■ **Task to complete**
Collect every line below that contains the word "will", copying each one in full. Case counts.

#### Data for the task

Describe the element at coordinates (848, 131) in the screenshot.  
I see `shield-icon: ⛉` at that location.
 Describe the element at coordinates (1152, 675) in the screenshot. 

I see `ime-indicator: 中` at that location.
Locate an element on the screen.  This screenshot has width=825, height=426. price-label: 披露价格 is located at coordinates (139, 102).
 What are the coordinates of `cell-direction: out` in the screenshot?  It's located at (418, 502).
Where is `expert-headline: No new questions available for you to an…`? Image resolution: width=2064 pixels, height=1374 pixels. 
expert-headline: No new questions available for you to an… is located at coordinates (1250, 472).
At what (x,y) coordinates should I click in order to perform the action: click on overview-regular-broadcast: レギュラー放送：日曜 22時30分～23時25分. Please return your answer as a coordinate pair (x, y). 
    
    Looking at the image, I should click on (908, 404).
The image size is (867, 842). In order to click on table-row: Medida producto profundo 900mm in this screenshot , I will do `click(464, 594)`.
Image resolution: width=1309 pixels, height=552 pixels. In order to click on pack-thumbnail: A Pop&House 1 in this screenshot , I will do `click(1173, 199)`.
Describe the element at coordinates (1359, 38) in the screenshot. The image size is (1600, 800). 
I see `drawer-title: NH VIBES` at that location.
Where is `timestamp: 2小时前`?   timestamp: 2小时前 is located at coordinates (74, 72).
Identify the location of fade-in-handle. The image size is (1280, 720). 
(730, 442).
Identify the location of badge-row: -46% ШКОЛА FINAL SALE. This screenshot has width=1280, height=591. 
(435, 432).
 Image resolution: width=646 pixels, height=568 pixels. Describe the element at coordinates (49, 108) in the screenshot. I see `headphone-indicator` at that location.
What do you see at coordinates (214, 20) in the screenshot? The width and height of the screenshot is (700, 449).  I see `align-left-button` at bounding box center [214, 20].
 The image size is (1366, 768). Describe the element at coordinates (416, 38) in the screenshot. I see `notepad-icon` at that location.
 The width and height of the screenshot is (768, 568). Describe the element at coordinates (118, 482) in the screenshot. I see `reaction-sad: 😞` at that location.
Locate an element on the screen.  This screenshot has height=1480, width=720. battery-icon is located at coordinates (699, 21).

########

■ **Answer for the task**
The image size is (867, 842). In order to click on table-row: Medida producto profundo 900mm in this screenshot , I will do `click(464, 594)`.
Image resolution: width=1309 pixels, height=552 pixels. In order to click on pack-thumbnail: A Pop&House 1 in this screenshot , I will do `click(1173, 199)`.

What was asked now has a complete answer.